#### Supplied records:
+ + + + + + +
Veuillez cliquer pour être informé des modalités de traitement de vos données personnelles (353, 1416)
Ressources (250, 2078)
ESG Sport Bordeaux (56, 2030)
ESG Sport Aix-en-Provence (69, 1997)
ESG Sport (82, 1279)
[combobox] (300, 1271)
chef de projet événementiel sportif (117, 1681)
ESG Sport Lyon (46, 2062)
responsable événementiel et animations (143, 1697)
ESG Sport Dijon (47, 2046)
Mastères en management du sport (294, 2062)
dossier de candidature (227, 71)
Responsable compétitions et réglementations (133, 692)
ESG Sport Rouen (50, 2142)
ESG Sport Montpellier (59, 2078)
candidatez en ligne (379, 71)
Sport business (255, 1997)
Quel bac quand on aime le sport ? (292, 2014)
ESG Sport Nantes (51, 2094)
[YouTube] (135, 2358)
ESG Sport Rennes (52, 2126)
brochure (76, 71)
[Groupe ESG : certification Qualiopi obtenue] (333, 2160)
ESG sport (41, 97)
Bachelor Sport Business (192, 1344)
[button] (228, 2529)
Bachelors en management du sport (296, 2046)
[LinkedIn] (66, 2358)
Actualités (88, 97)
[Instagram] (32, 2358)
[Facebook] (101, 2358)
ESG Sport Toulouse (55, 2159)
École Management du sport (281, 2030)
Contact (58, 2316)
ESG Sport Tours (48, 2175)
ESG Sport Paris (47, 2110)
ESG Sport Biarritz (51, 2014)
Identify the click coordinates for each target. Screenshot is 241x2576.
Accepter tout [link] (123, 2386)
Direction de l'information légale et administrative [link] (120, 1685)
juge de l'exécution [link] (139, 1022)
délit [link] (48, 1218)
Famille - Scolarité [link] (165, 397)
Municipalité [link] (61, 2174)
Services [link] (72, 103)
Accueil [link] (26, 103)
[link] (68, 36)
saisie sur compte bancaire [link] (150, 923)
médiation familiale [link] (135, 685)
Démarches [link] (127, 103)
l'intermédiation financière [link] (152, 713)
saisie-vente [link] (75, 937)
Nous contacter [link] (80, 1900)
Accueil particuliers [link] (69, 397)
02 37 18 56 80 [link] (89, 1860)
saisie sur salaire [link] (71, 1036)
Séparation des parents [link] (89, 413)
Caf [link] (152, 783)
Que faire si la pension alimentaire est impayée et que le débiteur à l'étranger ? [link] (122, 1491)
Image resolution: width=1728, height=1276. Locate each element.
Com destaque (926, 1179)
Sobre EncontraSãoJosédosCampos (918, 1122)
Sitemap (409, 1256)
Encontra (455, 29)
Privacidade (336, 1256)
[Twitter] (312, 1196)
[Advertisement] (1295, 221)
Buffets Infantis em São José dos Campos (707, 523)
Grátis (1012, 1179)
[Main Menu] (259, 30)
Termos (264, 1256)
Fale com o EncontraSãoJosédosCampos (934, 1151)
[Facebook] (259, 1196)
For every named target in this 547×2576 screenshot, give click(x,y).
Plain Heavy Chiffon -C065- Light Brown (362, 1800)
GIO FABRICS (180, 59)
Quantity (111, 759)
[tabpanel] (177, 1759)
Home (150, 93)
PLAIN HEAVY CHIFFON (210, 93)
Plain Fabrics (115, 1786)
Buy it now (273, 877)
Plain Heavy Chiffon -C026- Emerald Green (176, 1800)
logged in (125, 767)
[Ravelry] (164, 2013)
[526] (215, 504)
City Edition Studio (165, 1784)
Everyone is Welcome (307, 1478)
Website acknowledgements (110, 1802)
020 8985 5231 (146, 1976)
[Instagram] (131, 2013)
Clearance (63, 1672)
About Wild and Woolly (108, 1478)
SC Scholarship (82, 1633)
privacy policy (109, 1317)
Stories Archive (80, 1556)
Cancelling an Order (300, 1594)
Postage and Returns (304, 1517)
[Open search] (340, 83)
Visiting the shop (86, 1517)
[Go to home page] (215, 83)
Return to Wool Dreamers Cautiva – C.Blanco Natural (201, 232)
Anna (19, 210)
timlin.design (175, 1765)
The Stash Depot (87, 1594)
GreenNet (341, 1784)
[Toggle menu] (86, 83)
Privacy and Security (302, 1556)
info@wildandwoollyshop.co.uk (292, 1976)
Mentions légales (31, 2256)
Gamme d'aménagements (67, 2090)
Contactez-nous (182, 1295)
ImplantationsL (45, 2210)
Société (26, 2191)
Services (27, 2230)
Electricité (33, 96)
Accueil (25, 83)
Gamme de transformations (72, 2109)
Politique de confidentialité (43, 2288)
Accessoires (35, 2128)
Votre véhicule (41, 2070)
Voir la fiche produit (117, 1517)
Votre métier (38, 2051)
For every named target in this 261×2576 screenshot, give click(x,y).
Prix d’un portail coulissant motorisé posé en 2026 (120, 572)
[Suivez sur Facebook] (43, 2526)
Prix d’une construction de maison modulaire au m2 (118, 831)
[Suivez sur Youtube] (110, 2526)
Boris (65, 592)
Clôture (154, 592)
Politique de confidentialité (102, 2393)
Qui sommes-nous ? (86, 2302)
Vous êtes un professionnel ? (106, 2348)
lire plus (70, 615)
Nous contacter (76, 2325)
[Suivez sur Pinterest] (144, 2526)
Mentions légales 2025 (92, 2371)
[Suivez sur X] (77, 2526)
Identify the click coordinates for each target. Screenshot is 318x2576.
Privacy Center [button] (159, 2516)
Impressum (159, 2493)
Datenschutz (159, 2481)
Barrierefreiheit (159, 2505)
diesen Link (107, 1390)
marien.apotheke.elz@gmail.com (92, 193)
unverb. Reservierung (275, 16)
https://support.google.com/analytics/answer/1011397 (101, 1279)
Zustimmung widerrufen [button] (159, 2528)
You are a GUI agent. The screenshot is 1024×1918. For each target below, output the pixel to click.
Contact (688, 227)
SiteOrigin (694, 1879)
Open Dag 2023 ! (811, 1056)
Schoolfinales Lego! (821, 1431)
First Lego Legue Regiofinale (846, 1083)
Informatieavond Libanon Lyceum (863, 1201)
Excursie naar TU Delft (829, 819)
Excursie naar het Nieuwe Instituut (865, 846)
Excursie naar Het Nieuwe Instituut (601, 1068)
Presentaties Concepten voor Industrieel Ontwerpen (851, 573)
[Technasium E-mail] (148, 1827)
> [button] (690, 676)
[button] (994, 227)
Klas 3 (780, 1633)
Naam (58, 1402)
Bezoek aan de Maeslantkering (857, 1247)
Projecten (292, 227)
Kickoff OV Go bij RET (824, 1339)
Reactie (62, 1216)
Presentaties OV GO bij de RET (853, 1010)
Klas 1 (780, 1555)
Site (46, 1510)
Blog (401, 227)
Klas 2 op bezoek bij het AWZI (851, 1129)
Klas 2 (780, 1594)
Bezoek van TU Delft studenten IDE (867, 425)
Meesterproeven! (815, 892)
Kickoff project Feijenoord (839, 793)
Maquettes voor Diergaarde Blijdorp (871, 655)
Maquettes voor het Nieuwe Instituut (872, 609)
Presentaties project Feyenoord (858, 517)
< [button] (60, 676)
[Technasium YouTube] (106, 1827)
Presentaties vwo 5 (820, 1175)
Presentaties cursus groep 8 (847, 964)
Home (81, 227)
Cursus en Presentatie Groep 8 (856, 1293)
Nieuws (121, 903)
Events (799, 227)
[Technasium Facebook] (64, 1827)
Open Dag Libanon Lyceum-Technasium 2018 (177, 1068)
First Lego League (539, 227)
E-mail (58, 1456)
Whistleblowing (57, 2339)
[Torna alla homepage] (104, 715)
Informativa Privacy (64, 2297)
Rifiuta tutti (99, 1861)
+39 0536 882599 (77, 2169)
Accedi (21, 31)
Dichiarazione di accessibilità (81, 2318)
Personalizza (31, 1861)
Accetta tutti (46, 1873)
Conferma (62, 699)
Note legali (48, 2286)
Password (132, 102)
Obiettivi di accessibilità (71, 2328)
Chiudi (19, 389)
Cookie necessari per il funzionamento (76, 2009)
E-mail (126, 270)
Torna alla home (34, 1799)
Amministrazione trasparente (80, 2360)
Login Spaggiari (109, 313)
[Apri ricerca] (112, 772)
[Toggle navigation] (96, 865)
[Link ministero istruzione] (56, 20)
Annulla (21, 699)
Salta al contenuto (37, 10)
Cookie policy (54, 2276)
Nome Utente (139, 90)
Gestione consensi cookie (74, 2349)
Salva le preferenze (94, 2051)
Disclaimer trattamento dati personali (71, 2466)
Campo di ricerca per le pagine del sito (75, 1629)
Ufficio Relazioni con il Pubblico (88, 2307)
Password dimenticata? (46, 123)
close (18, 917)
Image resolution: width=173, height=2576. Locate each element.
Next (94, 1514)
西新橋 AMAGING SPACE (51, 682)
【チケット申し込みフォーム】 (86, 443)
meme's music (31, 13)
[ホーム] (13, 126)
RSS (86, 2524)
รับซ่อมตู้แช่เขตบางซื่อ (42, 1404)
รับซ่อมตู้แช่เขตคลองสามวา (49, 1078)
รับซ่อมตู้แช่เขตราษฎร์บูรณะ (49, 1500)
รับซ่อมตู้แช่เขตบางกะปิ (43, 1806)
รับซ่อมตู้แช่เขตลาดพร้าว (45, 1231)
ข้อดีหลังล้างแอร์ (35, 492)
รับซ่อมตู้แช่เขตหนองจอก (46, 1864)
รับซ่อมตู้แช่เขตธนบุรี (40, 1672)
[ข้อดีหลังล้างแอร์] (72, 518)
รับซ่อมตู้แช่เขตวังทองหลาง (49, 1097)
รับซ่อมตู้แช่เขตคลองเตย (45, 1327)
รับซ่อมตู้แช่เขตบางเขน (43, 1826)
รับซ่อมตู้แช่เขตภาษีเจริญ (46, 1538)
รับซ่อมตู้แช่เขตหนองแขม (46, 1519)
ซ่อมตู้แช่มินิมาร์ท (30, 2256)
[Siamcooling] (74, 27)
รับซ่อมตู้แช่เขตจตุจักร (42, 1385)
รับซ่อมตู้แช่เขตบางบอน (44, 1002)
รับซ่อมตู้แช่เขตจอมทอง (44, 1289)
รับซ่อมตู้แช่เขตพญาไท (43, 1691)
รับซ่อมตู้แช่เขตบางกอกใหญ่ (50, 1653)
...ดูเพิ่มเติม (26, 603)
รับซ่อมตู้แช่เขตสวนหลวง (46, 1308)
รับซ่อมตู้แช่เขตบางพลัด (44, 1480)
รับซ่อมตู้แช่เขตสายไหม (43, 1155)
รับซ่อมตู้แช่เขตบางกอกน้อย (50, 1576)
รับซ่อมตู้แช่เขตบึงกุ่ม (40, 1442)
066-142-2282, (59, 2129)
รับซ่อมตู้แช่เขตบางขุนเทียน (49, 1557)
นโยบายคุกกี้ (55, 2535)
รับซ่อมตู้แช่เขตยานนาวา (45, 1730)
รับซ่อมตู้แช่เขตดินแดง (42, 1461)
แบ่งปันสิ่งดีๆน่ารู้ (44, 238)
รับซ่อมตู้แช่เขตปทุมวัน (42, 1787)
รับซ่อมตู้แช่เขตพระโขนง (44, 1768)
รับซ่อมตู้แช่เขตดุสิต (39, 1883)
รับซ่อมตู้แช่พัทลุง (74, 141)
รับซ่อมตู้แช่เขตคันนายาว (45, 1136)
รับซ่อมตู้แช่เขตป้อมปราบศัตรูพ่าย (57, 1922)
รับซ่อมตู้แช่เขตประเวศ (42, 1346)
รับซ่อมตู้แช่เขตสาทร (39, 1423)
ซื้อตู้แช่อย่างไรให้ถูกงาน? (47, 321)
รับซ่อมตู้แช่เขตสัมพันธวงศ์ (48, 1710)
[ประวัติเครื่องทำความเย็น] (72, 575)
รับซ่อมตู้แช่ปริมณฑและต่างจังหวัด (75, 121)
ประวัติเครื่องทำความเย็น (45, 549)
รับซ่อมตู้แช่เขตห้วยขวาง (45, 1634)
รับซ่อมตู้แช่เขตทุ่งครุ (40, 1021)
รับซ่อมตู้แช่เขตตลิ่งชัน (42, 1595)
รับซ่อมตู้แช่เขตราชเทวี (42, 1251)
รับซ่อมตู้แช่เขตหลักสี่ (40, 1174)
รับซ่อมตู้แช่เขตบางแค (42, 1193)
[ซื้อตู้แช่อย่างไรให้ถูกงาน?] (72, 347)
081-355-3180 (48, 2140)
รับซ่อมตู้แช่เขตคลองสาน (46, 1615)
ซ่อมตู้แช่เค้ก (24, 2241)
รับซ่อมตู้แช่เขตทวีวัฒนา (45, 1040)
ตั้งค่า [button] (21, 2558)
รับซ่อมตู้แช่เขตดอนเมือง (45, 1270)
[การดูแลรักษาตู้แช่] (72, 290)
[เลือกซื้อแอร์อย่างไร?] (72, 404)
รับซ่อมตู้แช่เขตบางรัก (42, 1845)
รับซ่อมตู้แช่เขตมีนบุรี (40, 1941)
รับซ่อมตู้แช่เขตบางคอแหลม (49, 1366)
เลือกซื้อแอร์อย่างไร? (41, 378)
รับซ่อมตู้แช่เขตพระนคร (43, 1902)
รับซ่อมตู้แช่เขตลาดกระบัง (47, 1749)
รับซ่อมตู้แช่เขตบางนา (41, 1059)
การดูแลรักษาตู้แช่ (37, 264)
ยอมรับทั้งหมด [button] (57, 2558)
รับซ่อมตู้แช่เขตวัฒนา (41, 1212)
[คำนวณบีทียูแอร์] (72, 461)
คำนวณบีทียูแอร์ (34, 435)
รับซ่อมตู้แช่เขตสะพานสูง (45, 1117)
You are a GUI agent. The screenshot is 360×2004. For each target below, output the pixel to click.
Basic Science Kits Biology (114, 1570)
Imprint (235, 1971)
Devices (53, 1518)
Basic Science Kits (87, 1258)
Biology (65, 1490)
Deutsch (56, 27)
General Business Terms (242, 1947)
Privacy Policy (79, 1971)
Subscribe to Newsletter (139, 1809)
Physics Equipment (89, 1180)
+ + + + + + +
#### Work task:
Retype exactly the lines above, from the one with "Caf [link] (152, 783)" through the one with "Privacidade (336, 1256)", inclusive.

#### Task response:
Caf [link] (152, 783)
Que faire si la pension alimentaire est impayée et que le débiteur à l'étranger ? [link] (122, 1491)
Image resolution: width=1728, height=1276. Locate each element.
Com destaque (926, 1179)
Sobre EncontraSãoJosédosCampos (918, 1122)
Sitemap (409, 1256)
Encontra (455, 29)
Privacidade (336, 1256)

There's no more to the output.